Each individual has two copies of the human genome: one maternal, one paternal. Any two human genomes differ in about 3M single nucleotide variants, 1/10 as many small insertions and deletions, and thousands of larger structural variants (SVs). Human genome variation is important:

• It is a main cause of phenotypic differences - the reason humans differ from each other in their phenotypes, including their predisposition to disease.
• It contains information that can be mined to reconstruct our ancestry, demography, and relatedness.

​The discovery of human genome variation, and also its use to understand ancestry, relatedness and phenotype, require the development of sophisticated algorithms. This is especially true for three orthogonal reasons: (1) massive scale of the data - for example, today several projects (1KGP, UK10K, UK100K) are underway to sequence thousands of individuals; (2) complexity of the human genome - in particular, complex repeat structures create "dark" regions and confound the discovery of SVs; (3) complex correlations across variants within a population (aka Linkage Disequilibrium, LD). The challenge is to infer variants and their correlations jointly across a population, and to model LD in a manner that allows efficient computation and at the same time accurate inference.

We develop algorithms for modeling and discovering human genome variation, and for leveraging variation to study ancestry, relatedness and phenotype.
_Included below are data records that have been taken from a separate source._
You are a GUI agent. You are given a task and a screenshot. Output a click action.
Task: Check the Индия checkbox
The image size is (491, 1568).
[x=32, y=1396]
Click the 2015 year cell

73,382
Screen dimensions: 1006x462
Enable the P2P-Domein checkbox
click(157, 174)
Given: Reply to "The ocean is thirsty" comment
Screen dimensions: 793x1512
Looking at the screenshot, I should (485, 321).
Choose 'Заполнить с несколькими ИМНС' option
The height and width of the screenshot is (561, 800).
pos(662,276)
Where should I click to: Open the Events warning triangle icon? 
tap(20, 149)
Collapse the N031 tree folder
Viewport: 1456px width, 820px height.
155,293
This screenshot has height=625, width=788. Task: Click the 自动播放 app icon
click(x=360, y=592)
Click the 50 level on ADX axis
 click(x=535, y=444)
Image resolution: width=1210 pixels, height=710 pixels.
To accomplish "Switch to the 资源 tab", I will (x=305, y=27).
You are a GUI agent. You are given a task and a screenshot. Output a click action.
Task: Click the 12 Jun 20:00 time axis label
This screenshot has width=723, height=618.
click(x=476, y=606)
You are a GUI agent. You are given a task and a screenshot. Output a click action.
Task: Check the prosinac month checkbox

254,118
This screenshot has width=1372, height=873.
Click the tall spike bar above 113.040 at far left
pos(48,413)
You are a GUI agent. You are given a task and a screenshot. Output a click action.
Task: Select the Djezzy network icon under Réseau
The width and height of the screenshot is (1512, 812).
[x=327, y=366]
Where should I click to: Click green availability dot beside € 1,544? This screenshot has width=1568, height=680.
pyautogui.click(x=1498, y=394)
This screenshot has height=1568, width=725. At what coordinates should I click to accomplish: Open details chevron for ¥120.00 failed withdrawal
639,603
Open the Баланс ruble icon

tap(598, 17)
Examples of our recent work include:

• Discovering variation in repeat regions and segmental duplications that were previously "dark regions" with respect to short read technologies. We developed an algorithm that utilizes read cloud barcoding (produced for example by 10X Gemcode or Moleculo) to map short reads in the correct source copy of a repeat, and call germline or somatic variants there. Using these techniques coupled with 10X technology we uncover roughly 200,000 previously dark variants in the human genome.
• Ultrafast and accurate variation calling and genotyping in a population of genomes. We developed Reveel, an algorithm that uses a simple and effective way to model LD, and which jointly discovers and genotypes variants across a large (1000s or more) population of individuals that have been sequenced. Reveel works well with low-coverage sequencing data, so as to allow sequencing more individuals for the same cost. We are applying Reveel to 1KGP and UK10K data with great results.
• Inference of identity by descent (IBD) and relatedness. Our methods, starting with Parente and Carrot followed by SpeeDB and Parente2, enable finding segments of IBD across a large database of individuals efficiently and with high accuracy down to resolution of 2 cM. See the Parente website.
• Ancestry Inference. How can we paint an individual's population ancestries  along their chromosomes? In earlier work we introduced HAPAA,  the first ancestry inference method that explicitly leverages the training populations' haplotypes, rather than individual markers (similar to HAPMIX which appeared subsequently).  We later developed ALLOY, which combines the HAPAA model with compressed population models using BEAGLE.